We have a WPF application, let’s say I have a Department object, in it I have an ObservableCollection of Courses, inside each Course I have an ObservableCollection of Teachers, and inside each Teacher I have an ObservableCollection of Student:
Department.cs
—- ObservableCollection Courses
Course.cs
—- ObservableCollection Teachers
Teacher.cs
—- ObservableCollection Students
Student.cs
—- Name, Age, etc
These 4 classes all implemented INotifyPropertyChanged, they are working fine by themselves, what I want to achieve is whenever anything inside the Department object graph is changed, whether it was a student’s age get changed, or a new course added or a teacher removed, anything at all, I want to know about it, ideally via an event like DepartmentChanged (and ideally this only raise once), so I can call some other long running action.
I have a hard time coming up with a clean way to do it. I understand that INotifyPropertyChanged only track property change of a class and ObservationCollection has no idea if one of its items has changed something.

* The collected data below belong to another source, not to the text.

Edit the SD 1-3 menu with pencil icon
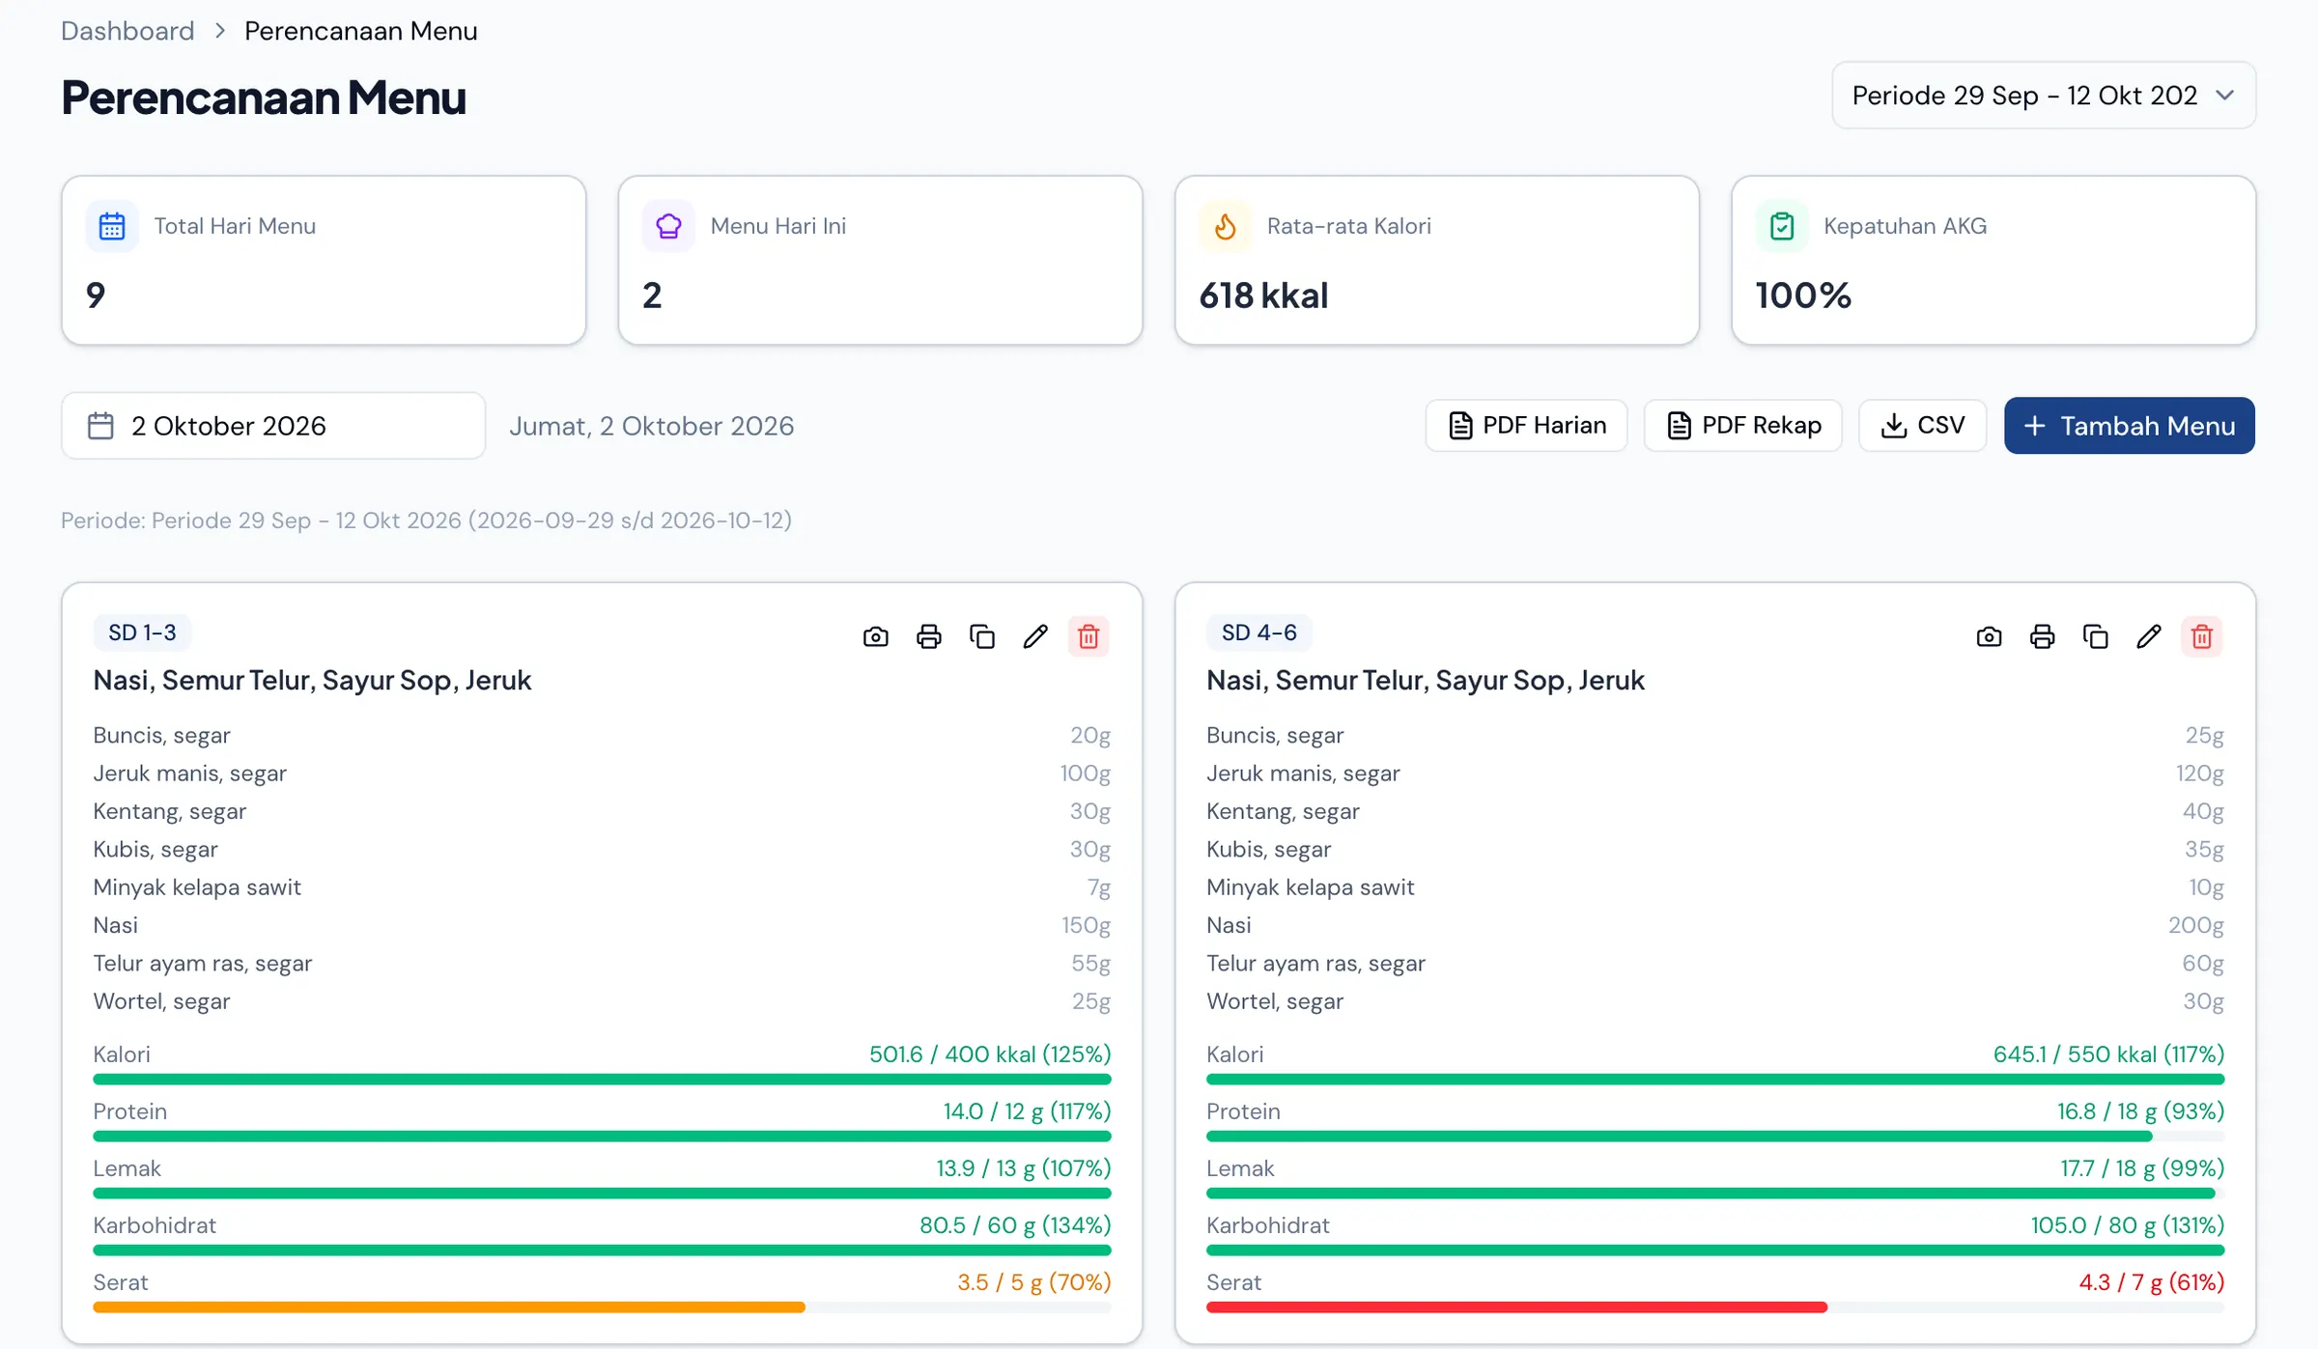Viewport: 2318px width, 1349px height. coord(1035,636)
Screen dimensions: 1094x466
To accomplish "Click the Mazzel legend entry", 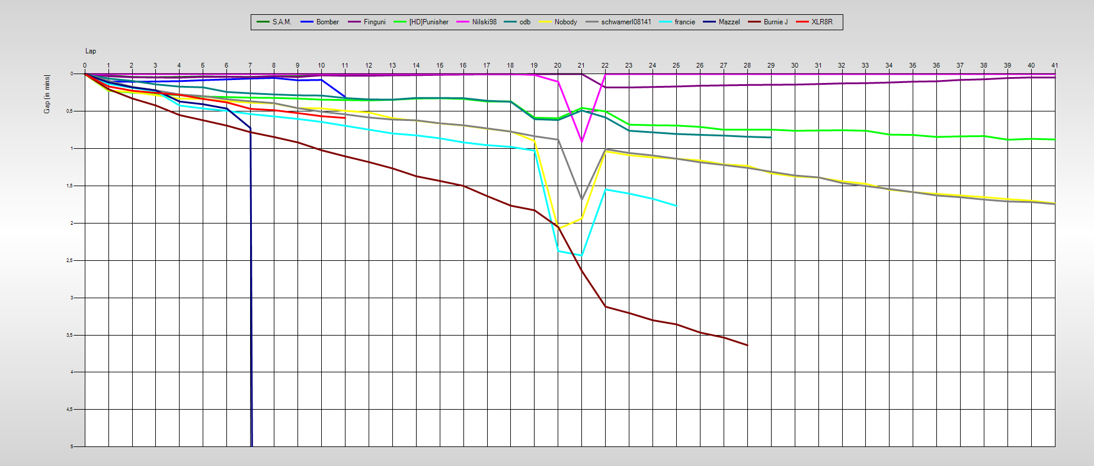I will pos(729,22).
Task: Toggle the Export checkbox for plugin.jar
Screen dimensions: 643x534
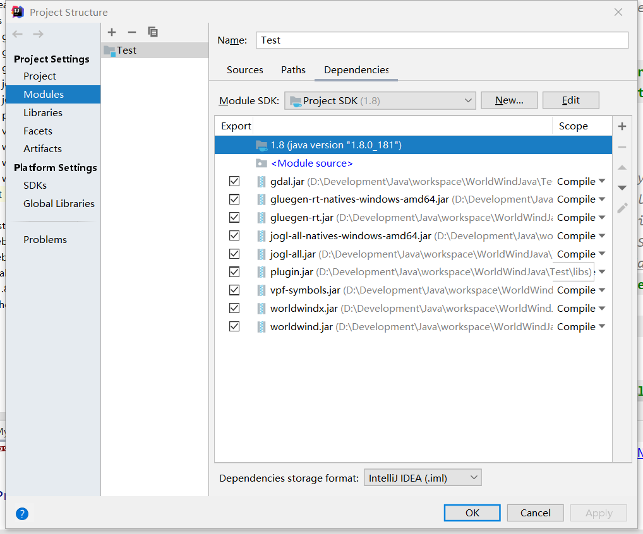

So far I tried nested loop like (pseudo code):
foreach (var course in d.Courses){
foreach (var teacher in course.Teachers){
foreach (var student in teacher.Students){
((INotifyPropertyChanged)student).PropertyChanged += ...
}
teacher.Students.CollectionChanged += ...
}
}
But as can imagine, this created lots of PropertyChanged events since every property subscribe to that, and the action I wanted to do in Department ended up being executed many many times, which is bad.

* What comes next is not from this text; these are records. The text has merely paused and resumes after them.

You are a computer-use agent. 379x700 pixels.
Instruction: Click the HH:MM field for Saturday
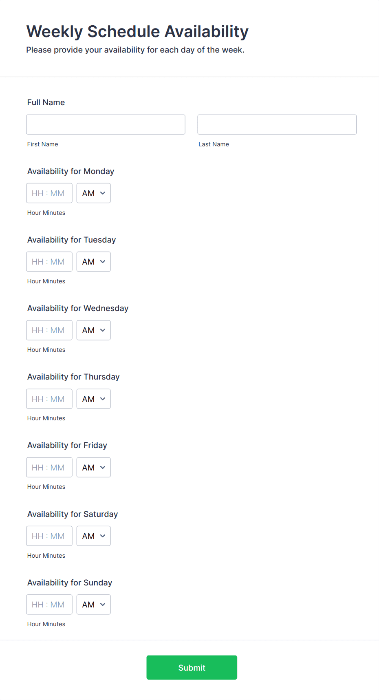coord(49,536)
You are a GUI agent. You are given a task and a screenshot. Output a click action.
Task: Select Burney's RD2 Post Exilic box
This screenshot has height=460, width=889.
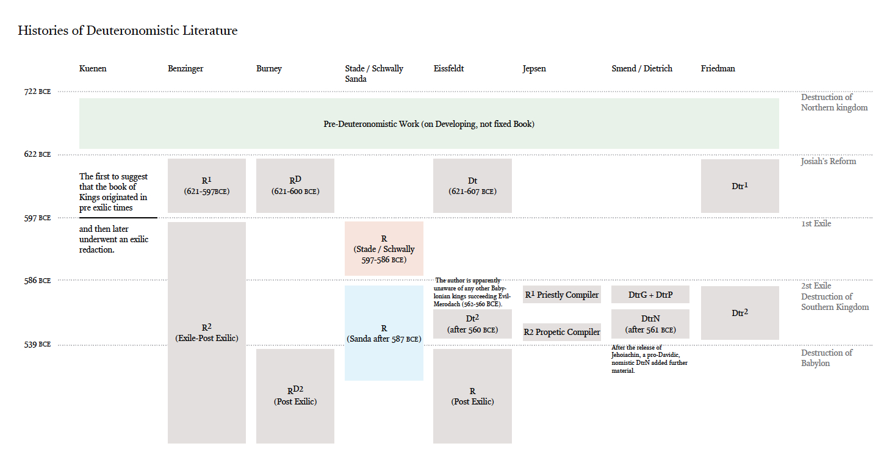pos(295,395)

I then tried using a timer (each of our class has an IsDirty() to determine if the object has changed) with interval set to 500:
if(department != null && department.IsDirty()){
//call some long running Action here
}
While this seems to work, somehow I feel this approach is wrong, I’d really like to avoid timer if possible, I would love to hear other suggestions and ideas!
Thanks,
This is just a quick idea, without a timer, can you implement IsDirty event on the Course, & Teacher classes?

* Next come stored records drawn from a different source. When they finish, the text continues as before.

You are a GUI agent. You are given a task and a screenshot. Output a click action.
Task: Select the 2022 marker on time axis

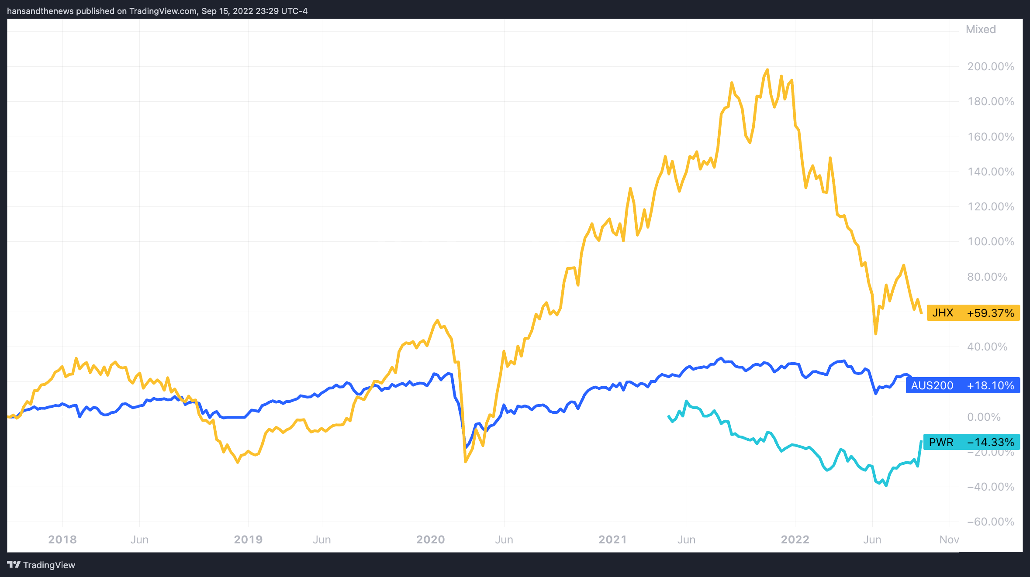click(795, 539)
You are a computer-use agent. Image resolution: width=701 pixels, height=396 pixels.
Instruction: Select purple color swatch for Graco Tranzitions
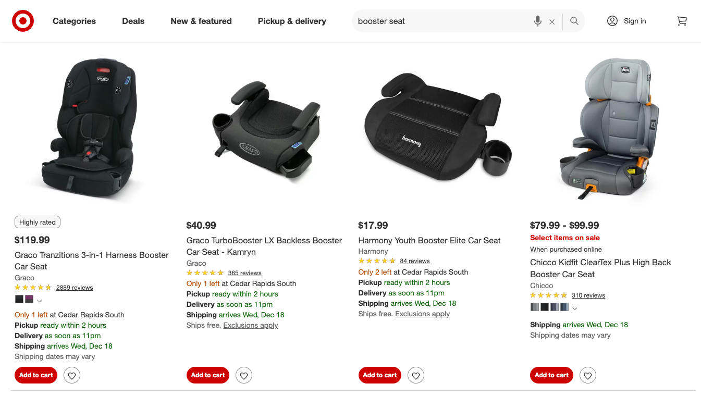(x=29, y=299)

For example, Teacher, managers on PropertyChanged internally (subscribes/unsubscribes properly when Student collection changes).
When any of its students have a valid change, all it has to do is raise IsDirty event, which all have student obj as a param.
Course will listen and capture teacher.IsDirty event, and will raise its own course.IsDirty where CourseEventArgs = new CourseEventArgs will have a Course, Teacher with Student that has dirty fields.
In the Department class you listen to Course IsDirty event and parse the args…
This idea, seems to do the same thing that you have, but not really, because it handles any PropertyChanged only on the lowest level then takes use of your own events to bubble necessary info to the top. Which separates top classes from Student’s PropertyChanged behavioral implementations as well as extensive chatter..
Also if on the student level, you make changes (through UI, and post them, click save or whatever) then you can control when IsDirty is being raised, maybe only once.